4 The Quadruplex, also known as ‘2-inch machines’, were the first video recording machines on magnetic tape, invented by Ampex in 1956. They took up an entire room and were noisy and very expensive to maintain and repair, but they replaced cinema film projected on kinescopes as the only system for television that was not live. By 1975, when ‘Etcétera’ was born, Venezuela's channels had already switched to helical formats such as Sony's U/Matic, but Brazil's Rede Globo, one of the world's largest television networks, still valued its old 2-inch machines very highly and ‘Etcétera’ bought two so that it could provide dubbing services for Brazilian soap operas.

5 In the guild, it is said that Mario Abate, the personal photographer of Venezuelan President Carlos Andrés Pérez, apparently managed to ingratiate himself with the latter and the highest echelons of society in order to obtain contacts and funding.

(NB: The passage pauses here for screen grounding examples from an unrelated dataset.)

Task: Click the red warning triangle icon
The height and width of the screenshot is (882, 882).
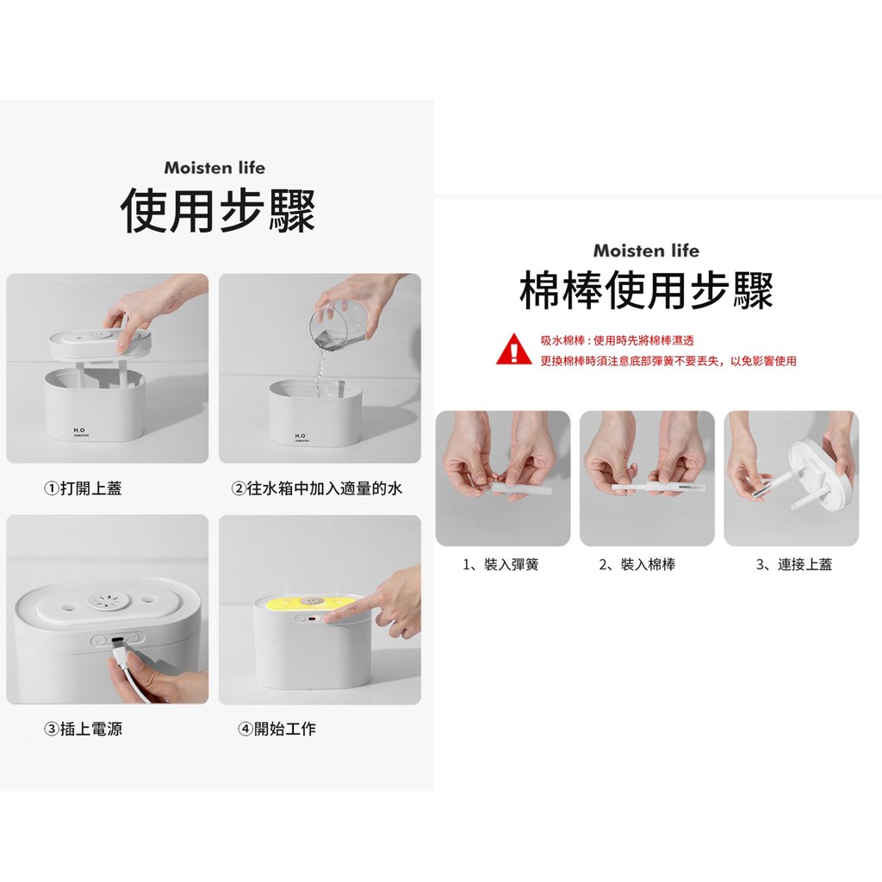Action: pos(513,350)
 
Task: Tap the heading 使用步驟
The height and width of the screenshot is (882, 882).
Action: pos(218,211)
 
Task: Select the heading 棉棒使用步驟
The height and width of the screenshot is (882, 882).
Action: pos(646,290)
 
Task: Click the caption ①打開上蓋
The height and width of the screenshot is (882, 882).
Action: pos(83,488)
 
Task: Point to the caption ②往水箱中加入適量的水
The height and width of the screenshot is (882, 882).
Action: pos(317,488)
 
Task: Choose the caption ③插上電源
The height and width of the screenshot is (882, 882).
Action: pos(83,729)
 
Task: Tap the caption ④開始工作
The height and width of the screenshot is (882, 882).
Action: pos(276,729)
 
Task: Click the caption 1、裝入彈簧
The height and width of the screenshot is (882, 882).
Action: pos(500,564)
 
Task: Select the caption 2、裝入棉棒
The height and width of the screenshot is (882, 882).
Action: pos(637,564)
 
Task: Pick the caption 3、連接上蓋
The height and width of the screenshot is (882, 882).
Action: pos(793,564)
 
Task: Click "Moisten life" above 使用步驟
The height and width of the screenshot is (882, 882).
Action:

6 SoftNI's founder created a set of standards for the preparation and transmission of subtitles, and in 1986 the company developed the first PC-based subtitling system. In addition to being a pioneer in this area, this subtitling programme incorporated several technical innovations that made it more attractive to translators and production companies: ease of use, possibility of inserting time codes, smoothing of letter borders (especially in old movies with ‘snow’ in the picture), inclusion of a spell checker and control of parameters such as character count per line, which up to that point was done by eye.

7 The Quantafont was (and still is) a character generator machine made to receive analog video, overlay characters and output that video with the overlay characters, made specifically for subtitling. Before it, the only character generator machine and small graphic images for television channels was the Chyron, an expensive machine that cost hundreds of thousands of dollars. The Chyron was the first to generate characters for the lower thirds of television screens, used primarily for sports programmes. Its use was so important that the word Chyron is still used in many channels as a generic of the texts and images that go in the lower thirds of the screens and it is very common in the television channels all over the world to hear a director ask for ‘a chyron’ about this or that thing meaning an inferior text on the subject. The cost of a chyron generator was such that no one would think of using one just for subtitling. At that time subtitled movies already came with subtitles on the image, either by the method invented by Titra of France or by Bipack or ‘American band’, as it was known in Venezuela. In the 1980s, Quantafont came up with the idea of bringing out a character generator just for subtitling that cost something like the meager sum of $25,000 and generated very recognisable half-square characters on the first Betamax video machines.

8 See also note above. Chyron, took out a generator that occupied only two shelves called VP1 that cost about $6,000 and that Video Express decided to modify a little bit to serve as a subtitler and avoid buying a Quantafont that cost four times as much. Daniel Glodschlager said: ‘The VP1 was not designed for that and it did not generate typefaces with eñs or accents, so we convinced a Chyron engineer to burn a typeface chip in extended ascii code, and with the addition of some components we made it work as a subtitler. As a curious detail, several colleagues from Home Video looked for excuses to visit us in our studio to see what equipment we were subtitling with, so we erased Chyron’s logo from the machine and invented a non-existent brand that we stuck on it so that we wouldn’t have to deny access to the studio to friends who visited us’.

9 SoftNI, in addition to being a subtitling programme, has also been widely used as a title editing programme in the television broadcasts of numerous channels, such as HBO.

10 Spanish is a country that allows you to move through an unlimited variety of landscapes without being stopped at any border, a fluid and flexible identity that allows us to be both from many places and from one only (My translation).